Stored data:
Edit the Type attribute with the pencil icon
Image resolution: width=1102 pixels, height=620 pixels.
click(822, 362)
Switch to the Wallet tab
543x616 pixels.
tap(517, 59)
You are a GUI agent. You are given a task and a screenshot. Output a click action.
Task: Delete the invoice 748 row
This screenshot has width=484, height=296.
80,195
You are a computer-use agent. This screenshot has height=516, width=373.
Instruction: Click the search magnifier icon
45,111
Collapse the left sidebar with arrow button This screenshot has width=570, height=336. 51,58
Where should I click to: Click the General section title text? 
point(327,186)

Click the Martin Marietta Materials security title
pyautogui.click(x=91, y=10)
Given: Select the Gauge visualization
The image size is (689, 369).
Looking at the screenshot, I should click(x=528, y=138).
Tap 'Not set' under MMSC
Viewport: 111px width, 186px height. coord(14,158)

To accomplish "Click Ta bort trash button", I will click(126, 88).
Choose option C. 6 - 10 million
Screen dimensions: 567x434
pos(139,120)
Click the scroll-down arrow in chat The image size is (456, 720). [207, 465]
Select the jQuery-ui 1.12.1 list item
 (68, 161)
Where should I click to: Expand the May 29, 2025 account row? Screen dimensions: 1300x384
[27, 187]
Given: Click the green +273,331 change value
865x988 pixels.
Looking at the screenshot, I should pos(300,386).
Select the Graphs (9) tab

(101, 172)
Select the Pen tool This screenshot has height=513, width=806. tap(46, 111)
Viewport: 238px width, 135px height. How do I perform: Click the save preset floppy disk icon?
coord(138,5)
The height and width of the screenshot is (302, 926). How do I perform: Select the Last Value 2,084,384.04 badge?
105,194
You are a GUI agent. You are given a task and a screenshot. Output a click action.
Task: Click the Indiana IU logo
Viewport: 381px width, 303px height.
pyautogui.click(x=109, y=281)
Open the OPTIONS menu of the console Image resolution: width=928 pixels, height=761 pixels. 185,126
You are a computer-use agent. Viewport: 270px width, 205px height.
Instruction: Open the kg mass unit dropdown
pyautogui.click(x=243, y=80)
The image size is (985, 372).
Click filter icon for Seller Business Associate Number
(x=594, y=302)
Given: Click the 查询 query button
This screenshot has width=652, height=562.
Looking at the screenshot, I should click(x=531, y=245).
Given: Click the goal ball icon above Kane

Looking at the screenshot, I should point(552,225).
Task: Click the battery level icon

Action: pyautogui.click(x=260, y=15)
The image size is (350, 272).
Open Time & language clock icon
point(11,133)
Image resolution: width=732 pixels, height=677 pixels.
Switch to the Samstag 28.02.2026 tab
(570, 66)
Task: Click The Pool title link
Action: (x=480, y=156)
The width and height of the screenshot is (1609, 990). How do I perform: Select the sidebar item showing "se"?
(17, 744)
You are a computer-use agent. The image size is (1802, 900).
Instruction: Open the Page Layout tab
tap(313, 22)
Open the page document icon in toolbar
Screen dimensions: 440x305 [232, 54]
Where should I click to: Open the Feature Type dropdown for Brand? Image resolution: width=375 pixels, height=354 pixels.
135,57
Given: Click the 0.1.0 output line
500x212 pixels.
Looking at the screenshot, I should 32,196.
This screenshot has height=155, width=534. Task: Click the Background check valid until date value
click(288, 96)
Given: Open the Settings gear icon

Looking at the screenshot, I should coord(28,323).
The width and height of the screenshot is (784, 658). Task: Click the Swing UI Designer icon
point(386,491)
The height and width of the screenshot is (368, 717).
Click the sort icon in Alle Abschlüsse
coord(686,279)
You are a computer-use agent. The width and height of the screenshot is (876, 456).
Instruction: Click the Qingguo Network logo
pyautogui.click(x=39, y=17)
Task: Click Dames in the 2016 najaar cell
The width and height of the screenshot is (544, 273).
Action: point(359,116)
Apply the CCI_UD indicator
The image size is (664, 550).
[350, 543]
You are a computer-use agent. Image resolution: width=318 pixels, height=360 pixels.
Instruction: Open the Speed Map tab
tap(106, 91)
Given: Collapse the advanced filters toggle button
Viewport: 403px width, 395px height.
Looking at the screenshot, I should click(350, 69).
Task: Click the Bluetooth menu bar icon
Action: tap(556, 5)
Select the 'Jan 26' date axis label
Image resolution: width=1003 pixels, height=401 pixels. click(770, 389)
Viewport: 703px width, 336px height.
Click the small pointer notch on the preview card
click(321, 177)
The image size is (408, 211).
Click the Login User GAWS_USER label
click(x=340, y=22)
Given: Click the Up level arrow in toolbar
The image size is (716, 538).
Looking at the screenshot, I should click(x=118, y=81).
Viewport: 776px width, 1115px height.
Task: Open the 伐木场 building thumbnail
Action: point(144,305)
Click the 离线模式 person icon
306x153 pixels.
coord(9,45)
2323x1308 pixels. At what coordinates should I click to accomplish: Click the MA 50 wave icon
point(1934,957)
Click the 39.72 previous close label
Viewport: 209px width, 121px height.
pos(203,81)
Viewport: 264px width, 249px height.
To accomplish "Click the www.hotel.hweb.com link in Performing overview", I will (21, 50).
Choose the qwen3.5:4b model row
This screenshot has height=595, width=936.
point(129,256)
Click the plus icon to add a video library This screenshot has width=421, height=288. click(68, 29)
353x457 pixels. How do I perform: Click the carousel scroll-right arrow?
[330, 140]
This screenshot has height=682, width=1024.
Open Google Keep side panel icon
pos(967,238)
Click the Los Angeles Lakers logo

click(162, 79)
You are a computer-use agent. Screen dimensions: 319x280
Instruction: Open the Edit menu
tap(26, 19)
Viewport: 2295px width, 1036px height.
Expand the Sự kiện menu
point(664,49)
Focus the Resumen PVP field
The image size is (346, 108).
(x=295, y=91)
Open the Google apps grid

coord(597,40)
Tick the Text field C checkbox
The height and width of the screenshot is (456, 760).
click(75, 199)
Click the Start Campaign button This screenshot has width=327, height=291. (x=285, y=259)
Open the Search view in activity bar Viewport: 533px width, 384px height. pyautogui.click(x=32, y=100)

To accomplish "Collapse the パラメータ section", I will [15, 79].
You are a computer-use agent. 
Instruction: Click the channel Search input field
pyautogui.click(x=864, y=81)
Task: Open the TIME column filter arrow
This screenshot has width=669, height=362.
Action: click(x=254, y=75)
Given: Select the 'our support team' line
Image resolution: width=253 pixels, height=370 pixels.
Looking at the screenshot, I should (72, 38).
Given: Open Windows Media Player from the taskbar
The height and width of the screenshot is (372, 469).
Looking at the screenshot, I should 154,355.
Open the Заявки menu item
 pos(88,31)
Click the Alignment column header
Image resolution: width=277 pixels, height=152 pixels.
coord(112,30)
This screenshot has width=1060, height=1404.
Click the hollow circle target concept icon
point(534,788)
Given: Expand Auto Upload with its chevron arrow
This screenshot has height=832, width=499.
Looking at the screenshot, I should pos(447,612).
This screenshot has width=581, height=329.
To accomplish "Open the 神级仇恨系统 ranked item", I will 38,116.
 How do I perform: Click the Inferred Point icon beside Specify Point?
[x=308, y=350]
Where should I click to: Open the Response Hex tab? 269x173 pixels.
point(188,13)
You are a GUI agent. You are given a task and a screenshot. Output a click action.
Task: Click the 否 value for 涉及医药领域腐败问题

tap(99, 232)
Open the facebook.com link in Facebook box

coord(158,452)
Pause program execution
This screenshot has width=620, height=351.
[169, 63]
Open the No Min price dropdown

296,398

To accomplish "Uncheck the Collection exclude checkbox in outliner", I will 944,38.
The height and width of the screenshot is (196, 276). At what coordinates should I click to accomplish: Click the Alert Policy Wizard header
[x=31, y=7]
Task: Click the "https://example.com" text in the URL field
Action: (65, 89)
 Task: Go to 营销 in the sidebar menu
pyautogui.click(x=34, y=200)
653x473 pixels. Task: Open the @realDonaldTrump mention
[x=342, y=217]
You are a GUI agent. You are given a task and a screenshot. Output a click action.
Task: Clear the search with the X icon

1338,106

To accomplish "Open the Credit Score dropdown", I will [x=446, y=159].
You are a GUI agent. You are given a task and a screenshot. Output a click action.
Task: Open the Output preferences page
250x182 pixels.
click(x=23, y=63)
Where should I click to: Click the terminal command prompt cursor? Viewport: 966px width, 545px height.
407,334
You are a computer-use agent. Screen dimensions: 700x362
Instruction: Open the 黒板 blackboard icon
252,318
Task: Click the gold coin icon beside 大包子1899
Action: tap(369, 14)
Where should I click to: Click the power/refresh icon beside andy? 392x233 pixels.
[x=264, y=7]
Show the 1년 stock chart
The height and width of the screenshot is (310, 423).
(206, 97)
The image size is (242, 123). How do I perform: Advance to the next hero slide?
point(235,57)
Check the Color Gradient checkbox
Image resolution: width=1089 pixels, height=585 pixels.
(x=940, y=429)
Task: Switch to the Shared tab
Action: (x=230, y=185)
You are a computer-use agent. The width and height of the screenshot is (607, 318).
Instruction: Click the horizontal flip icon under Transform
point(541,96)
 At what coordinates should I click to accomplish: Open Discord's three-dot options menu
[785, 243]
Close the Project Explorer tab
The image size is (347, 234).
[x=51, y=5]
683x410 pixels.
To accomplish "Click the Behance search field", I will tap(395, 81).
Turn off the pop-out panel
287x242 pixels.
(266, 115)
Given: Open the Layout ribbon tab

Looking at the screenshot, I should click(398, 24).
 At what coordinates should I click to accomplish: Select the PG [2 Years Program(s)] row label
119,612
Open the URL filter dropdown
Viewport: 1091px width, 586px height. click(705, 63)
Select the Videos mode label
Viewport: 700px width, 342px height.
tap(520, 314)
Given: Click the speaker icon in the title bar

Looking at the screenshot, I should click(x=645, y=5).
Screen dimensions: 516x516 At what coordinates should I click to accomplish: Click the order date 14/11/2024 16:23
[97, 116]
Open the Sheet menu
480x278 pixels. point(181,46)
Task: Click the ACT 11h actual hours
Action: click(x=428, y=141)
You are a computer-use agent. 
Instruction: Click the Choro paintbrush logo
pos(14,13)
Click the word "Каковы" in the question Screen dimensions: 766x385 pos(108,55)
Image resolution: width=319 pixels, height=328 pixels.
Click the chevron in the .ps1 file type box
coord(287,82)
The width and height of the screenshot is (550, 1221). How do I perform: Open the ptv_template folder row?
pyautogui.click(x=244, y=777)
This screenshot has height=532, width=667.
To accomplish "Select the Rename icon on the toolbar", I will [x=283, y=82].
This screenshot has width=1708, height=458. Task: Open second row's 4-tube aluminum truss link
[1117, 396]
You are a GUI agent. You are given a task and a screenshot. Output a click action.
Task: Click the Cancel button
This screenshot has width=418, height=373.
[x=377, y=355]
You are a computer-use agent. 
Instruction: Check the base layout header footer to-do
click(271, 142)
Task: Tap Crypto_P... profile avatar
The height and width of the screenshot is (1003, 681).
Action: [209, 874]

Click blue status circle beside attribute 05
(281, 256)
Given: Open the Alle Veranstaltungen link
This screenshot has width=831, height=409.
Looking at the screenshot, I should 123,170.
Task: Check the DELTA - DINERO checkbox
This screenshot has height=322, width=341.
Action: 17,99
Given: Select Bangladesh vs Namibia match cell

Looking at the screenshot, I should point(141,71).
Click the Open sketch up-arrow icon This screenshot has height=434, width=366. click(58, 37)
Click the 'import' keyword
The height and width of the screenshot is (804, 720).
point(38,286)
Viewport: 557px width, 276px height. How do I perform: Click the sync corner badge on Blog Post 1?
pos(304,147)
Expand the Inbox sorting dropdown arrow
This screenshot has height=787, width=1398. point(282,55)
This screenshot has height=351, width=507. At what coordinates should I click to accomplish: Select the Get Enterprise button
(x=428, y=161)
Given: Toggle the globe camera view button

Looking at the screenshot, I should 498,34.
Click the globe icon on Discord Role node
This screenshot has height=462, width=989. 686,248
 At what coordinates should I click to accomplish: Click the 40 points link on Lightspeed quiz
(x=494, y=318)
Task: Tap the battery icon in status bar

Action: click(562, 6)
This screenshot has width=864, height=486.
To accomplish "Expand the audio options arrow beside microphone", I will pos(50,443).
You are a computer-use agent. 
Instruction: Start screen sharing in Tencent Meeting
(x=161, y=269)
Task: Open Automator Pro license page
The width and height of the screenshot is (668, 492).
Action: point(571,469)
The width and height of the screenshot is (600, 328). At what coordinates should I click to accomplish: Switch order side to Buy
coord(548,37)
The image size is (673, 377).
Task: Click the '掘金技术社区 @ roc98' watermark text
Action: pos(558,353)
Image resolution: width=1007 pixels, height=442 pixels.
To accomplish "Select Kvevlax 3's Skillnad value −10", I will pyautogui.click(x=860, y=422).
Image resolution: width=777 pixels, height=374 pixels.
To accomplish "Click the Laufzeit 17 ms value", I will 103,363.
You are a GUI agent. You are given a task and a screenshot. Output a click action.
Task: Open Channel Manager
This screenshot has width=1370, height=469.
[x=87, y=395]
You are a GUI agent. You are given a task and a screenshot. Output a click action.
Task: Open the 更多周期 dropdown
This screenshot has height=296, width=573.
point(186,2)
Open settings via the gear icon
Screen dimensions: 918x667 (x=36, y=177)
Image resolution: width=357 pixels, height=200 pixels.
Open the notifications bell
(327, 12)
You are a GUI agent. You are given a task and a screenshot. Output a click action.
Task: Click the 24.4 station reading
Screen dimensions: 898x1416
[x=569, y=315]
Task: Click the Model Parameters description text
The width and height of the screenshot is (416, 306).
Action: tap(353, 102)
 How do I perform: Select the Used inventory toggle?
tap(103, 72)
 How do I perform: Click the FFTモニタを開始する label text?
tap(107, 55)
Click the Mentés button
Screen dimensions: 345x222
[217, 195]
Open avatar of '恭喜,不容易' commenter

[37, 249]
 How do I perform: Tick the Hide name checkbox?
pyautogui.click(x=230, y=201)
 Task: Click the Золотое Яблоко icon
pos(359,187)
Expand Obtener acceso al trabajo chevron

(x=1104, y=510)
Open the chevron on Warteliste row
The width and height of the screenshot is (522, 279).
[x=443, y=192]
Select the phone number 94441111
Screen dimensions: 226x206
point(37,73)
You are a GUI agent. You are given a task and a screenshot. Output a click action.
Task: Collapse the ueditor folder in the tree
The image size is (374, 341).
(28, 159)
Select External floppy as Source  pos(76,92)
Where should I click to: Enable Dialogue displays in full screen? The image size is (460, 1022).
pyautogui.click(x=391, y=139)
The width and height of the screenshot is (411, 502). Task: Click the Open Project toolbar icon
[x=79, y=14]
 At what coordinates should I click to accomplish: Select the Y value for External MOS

- TASK GOAL
Take the records above and return, word for word, only the lines that fall from the line with "Viewport: 264px width, 249px height." to the line with "Click the plus", both of them included.

- TASK RESPONSE
Viewport: 264px width, 249px height.
To accomplish "Click the www.hotel.hweb.com link in Performing overview", I will (21, 50).
Choose the qwen3.5:4b model row
This screenshot has height=595, width=936.
point(129,256)
Click the plus icon to add a video library This screenshot has width=421, height=288. click(68, 29)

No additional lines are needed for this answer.